Она отложила в сторону еще не просмотренные бумаги. В бунгало мистера Чоудхури был телефон.
— Не выйдет, — сказал он. — Я уже пробовал. Очевидно, провода перерезаны.
— Понятно. Тогда сделаем так. Одному из нас нужно отвезти детей домой в Котали, оставлять их здесь рискованно. Давайте я их отвезу и сразу поеду дальше. А вы идите домой, позаботьтесь о миссис Чоудхури, а если поспеете и там и тут, присмотрите за школой.
Мистер Чоудхури оглядел убогую комнату и перевел взгляд на мисс Крейн. — Здесь охранять нечего, — сказал он, — кроме детей. Заберите их в машину, а я поеду с вами на велосипеде. Если на дороге попадутся нехорошие люди, со мной вам будет безопаснее.
— Ну, мне-то ничего не грозит. А как же ваша жена?
— Вы здесь единственная англичанка.

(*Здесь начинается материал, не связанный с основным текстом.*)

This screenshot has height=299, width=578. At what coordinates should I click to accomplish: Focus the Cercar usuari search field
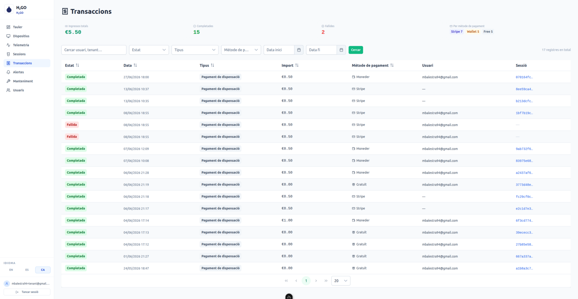click(94, 50)
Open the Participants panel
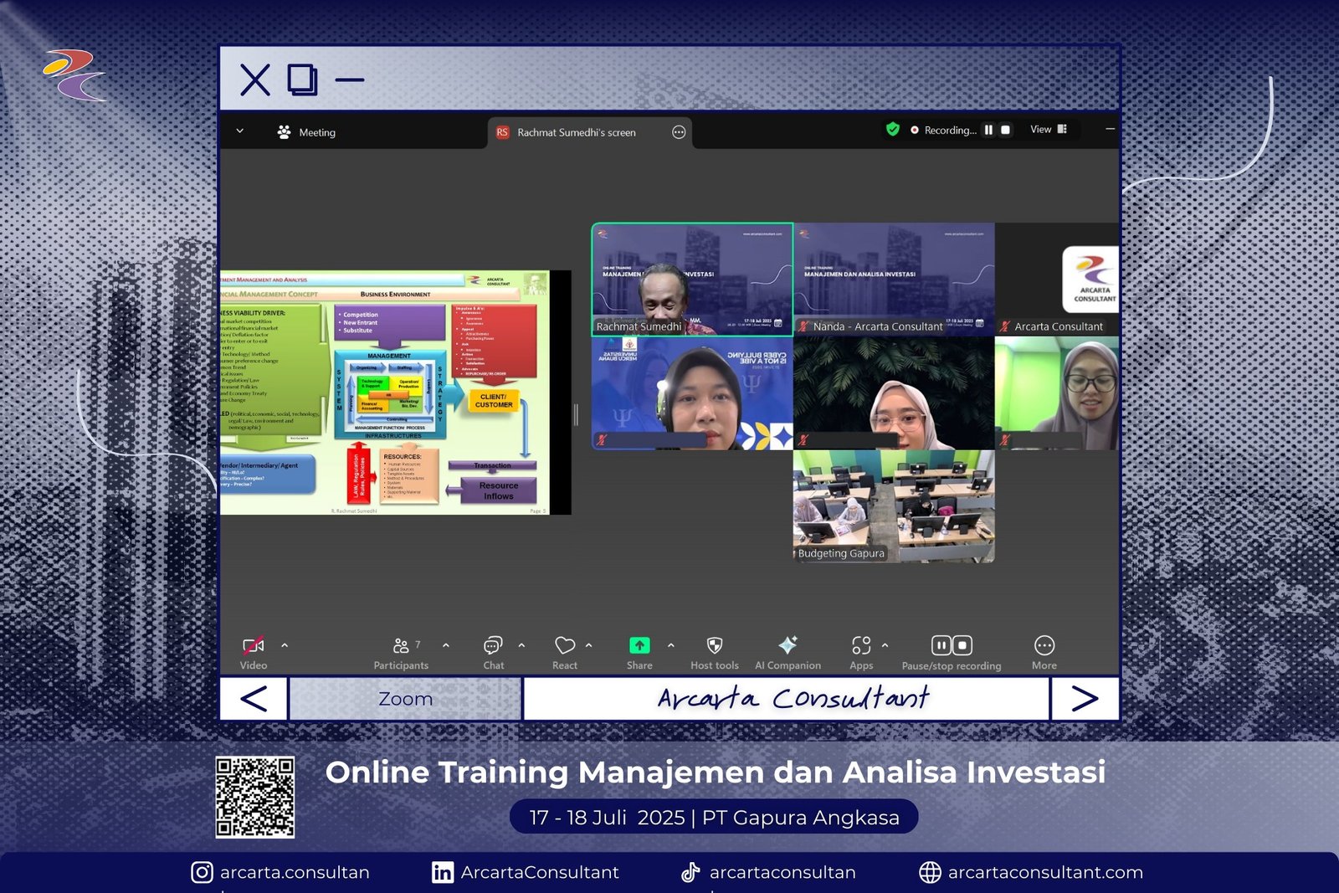This screenshot has width=1339, height=893. coord(401,652)
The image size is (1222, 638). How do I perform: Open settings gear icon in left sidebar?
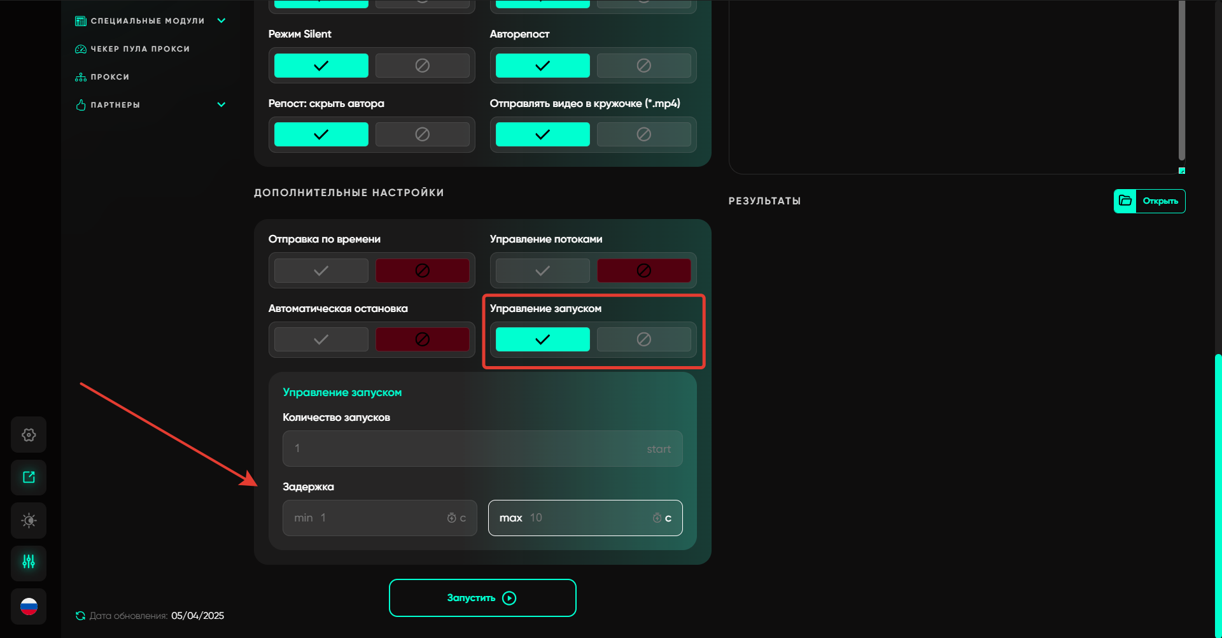(x=29, y=435)
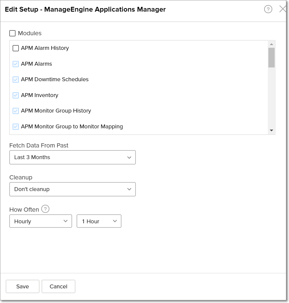
Task: Click help icon beside How Often
Action: pos(45,209)
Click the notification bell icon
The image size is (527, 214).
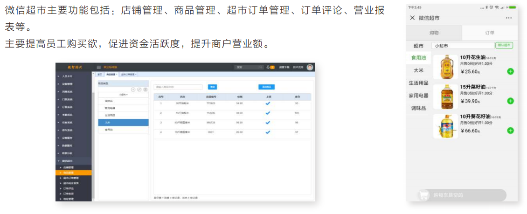268,67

С моей женой ничего не случится. Сюда они, возможно, явятся, когда покончат с почтой и с полицейским участком, или что еще они там затеяли. Явиться они могут с любой стороны. Так что поедем мы оба с детьми в Котали.
Мисс Крейн тоже оглядела комнату. Эта школа всегда напоминала ей ту, где она много лет назад побывала с мистером Даем. Мистер Чоудхури прав. Охранять здесь нечего, кроме самого здания, да и оно немногого стоит. И сомнительно, чтобы при данных обстоятельствах он или она могли стать в дверях и выдержать натиск разъяренной толпы. Она взглянула на Чоудхури, вспомнила Муззафирабад, где была тогда совсем одна.
— Не очень-то бодро вы настроены, — сказала она.
— Я видел этих людей, слышал, что говорят.